Last Updated Jan 29, 2025 07:01:27 PM.
OTTAWA — Many of the 300,000 Ukrainians who have come to Canada on three-year emergency visas since 2022 face an uncertain future as their temporary resident permits come closer to expiring, the Ukrainian Canadian Congress warned Wednesday.
Congress executive director Ihor Michalchyshyn said he met with Immigration Minister Marc Miller last week to ask his department to automatically renew the visas for another three years.
“We have invited them to flee the war zone here. They’re working here now. We think they deserve a clear extension of the invitation from Canada to not cause them problems with their employers, problems with their health care,” he said.
But Michalchyshyn said Miller showed no sign of openness to the idea. The minister’s office confirmed that a systematic renewal is not being considered.
Last Friday, the minister told reporters Ukrainians must apply for an extension to a working permit or a student visa in order to stay longer as temporary residents.
“I am not sending them back to Ukraine as long as the war continues. We renew work permits and permits to stay so there is nothing to fear, but you have to make an application,” he said in French.
According to his department, about 106,000 “temporary resident documents … are expiring in 2025.”
Most of those affected are among the Ukrainians who fled to Canada under the Canada-Ukraine Authorization for Emergency Travel program, launched by the federal government weeks after Russia invaded Ukraine in February 2022. Ukrainians were accepted under the program until July 2023.
Michalchyshyn said “this group of Ukrainians in Canada is in a very precarious temporary status” and they should not have to go through an application process.
”I hear all the time that the ability to get answers from that department is less and less because there are big staffing shortages and people are just not able to get information about their situation,” he said.
He said some people may not even know they have to apply and will miss the deadline.
Miller’s office said in a media statement that the 106,000 Ukrainians will have 90 days after the deadline has passed ”to apply for restoration of temporary resident status.”

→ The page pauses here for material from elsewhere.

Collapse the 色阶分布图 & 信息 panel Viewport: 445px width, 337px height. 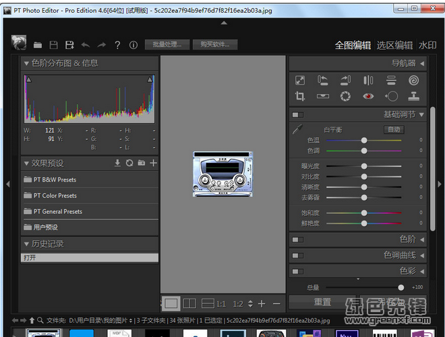tap(27, 63)
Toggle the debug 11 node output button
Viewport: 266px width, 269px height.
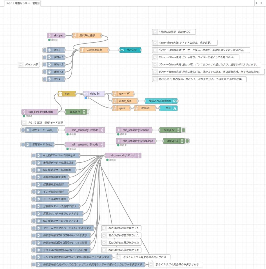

The statement said those whose applications are refused ”may qualify” to work under a ”non status working permit” because of a directive that prevents the Canada Border Services Agency from deporting Ukrainians currently.
It is not clear how long that directive will last but Miller’s office said it will not be lifted until ”the situation in their country or region stabilizes.”
”However, those who are not allowed in Canada for security reasons or on grounds of criminality, international or human rights violations, or organized crime can still be removed despite the (directive),” says the department’s statement.
In a letter sent to the Ukrainian Canadian Congress, the government of Newfoundland and Labrador said it supports their request for an automatic extension of the expired emergency visas until March 31, 2028.
Last Friday, Miller also pointed out that Ukrainians can become permanent residents under the family reunification program. Applications could be submitted from October 2023 to October 2024 by extended family members of Canadian citizens and permanent residents, such as grandparents.
The department said as of the end of December, approximately 23,000 applications have been received under that program, with 367 processed, 341 approved and 26 denied.
Immigration, Refugees and Citizenship Canada also said that, as of last December, approximately 21,000 applicants to other streams of access to permanent residency were Ukrainians with three-year emergency visas.